Pero, por alguna razón extraña, Sergio seguía teniendo la clara sensación de que su destino dependía del de su hermano. Ya no había unión alguna entre sus hijos, advirtió Maria-Grazia; aquel verano en que uno de ellos había estado a punto de ahogarse había creado un cisma irreversible entre ambos, y ahora se limitaban a convivir bajo el mismo techo en la Casa al Borde de la Noche, como si ya no fueran hermanos. Y entonces, demasiado tarde, Sergio quiso recuperar a Giuseppino. Era el mayor quien vagaba ahora desconsolado con sus tirachinas y sus canicas, deseando que su hermano abandonara los libros y participara en los juegos en la plaza. Era él quien se desesperaba por oír una palabra amable.

—¿Qué he hecho mal? —susurró Maria-Grazia al oído de su marido aquella misma noche—. ¿Debería haber pasado más tiempo con ellos cuando eran pequeños? ¿Cometí un error al volcarme tanto en el bar?

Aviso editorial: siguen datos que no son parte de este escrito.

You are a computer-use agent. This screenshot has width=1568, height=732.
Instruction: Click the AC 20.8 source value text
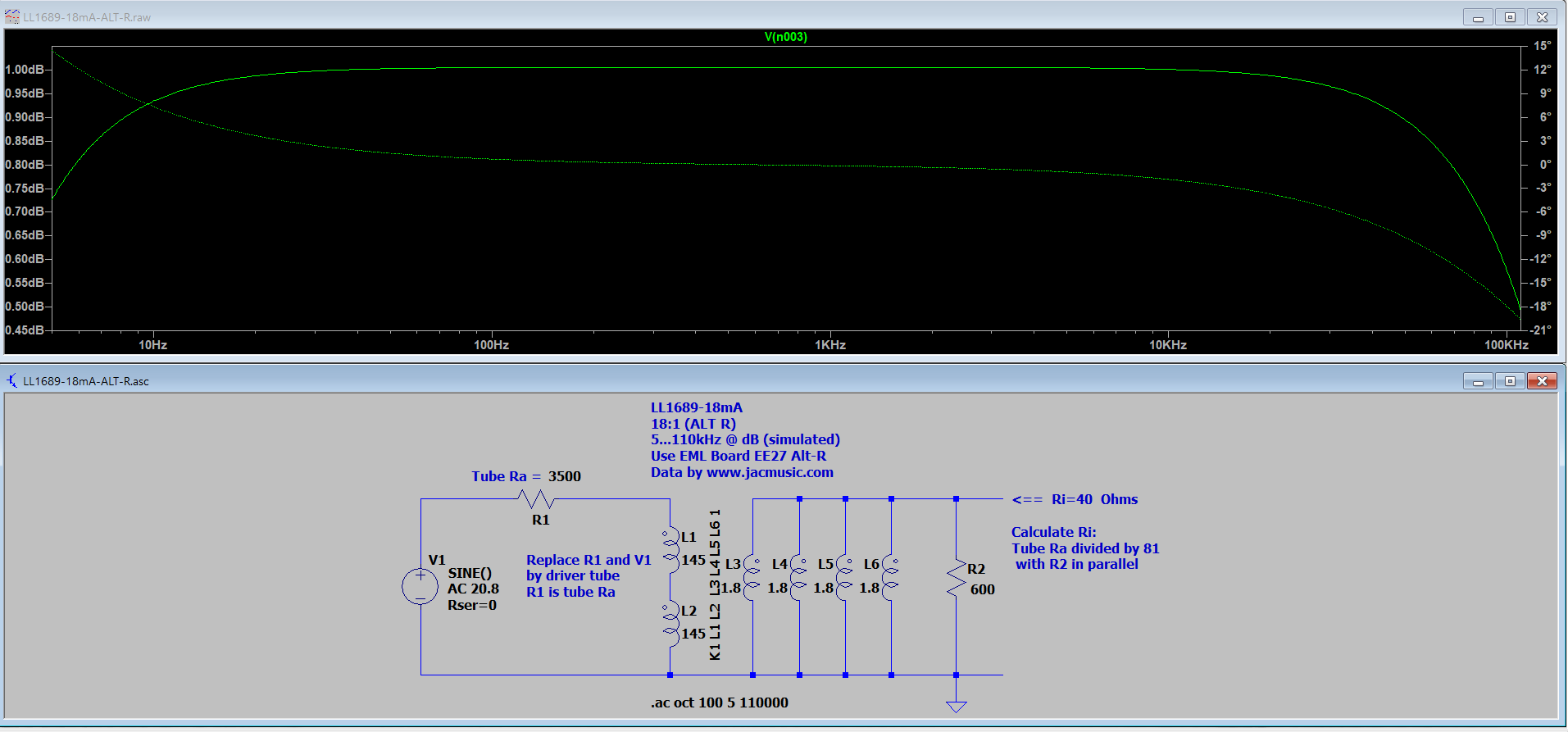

Pero ¿cómo podría haberles dado más de sí misma? Durante los primeros años de vida de sus hijos se había sentido al límite, debatiéndose entre las exigencias del negocio y las de los niños, hasta que apenas quedaron vestigios de la chica que, en otro tiempo, tomó el mando de la barra de la Casa al Borde de la Noche, la que recorrió la isla sin ningún temor reclamando justicia para Flavio, la única en la isla capaz de conquistar el corazón de Robert Espósito.

—¿Y qué habría cambiado de haberme encargado yo del bar? —trató de razonar su marido—. ¿Qué habría cambiado de haberme ocupado yo de apartar dinero de la caja para comprarles bicicletas o de ahorrar para que un día fueran a la universidad? ¿De haber sido tú quien los cuidara cuando eran bebés? ¿Crees que habría sido distinto?

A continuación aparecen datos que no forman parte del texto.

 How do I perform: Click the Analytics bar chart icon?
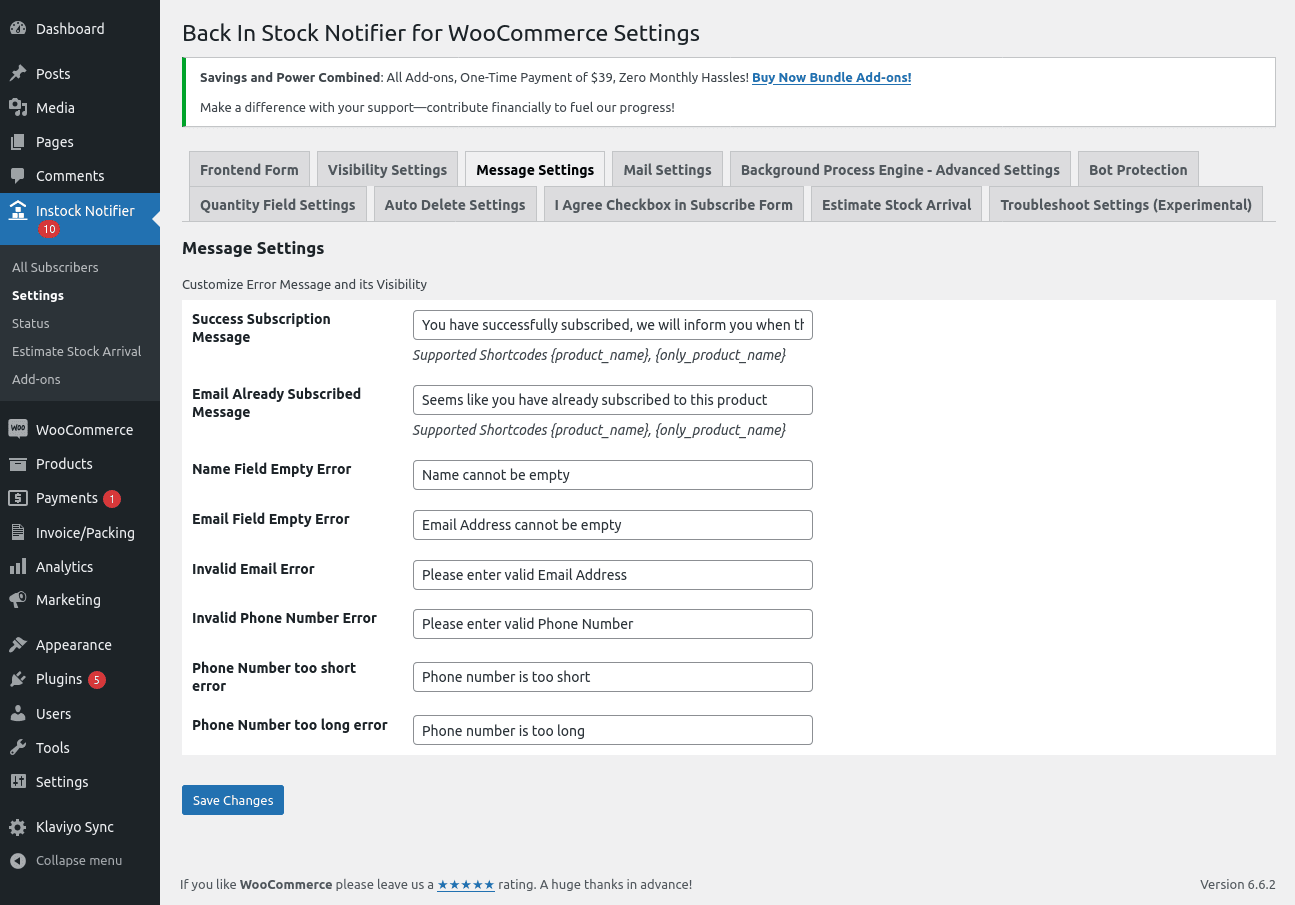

—Por lo menos habría sido más... natural —contestó ella, que había soportado su buena dosis de reproches de las viudas de la isla, y también la incomprensión de los pescadores, que se preguntaban qué hacía detrás de la barra mientras su marido se paseaba por ahí con el cochecito.

—¿Tú los quieres? —preguntó Robert con cierta severidad.

—Sí, caro. Por supuesto.

—Pues ya está.

—Ya sabes lo que dicen las viudas en el bar...

—¡Al infierno con las viudas!

Maria-Grazia soltó una carcajada y él le rodeó la cintura como si aún fueran amantes, como lo habían sido durante la guerra.

—Lo único que necesitan —dijo Robert— es amor. A mí no me lo dieron, por eso lo sé. Lo demás es secundario.

Y, sin embargo, aunque Maria-Grazia nunca se habría atrevido a formular ese sentimiento en voz alta, ni siquiera a articularlo mentalmente, ella nunca había querido a sus hijos tanto como a Robert. Eso fue lo primero que le pasó por la cabeza, haciéndola sentir culpable, cuando vio a Sergio recién nacido, que las sospechas que había abrigado durante el embarazo se veían confirmadas: sí, quería a su hijo, pero todo ese cariño nunca podría desbancar a Robert del puesto de honor que ocupaba en su corazón. Nada lo había hecho: ni la ausencia, ni la humillación. Tampoco el nacimiento de sus hijos. A medida que los niños crecían, ese secreto se le había antojado cada vez más oscuro y terrible, y estaba segura de que ellos debían de percibirlo, y quizá fuera ése, precisamente, el motivo de su eterno enfrentamiento, de su insatisfacción para con todo.

—Todo se arreglará —murmuró Robert como si lo hubiera entendido.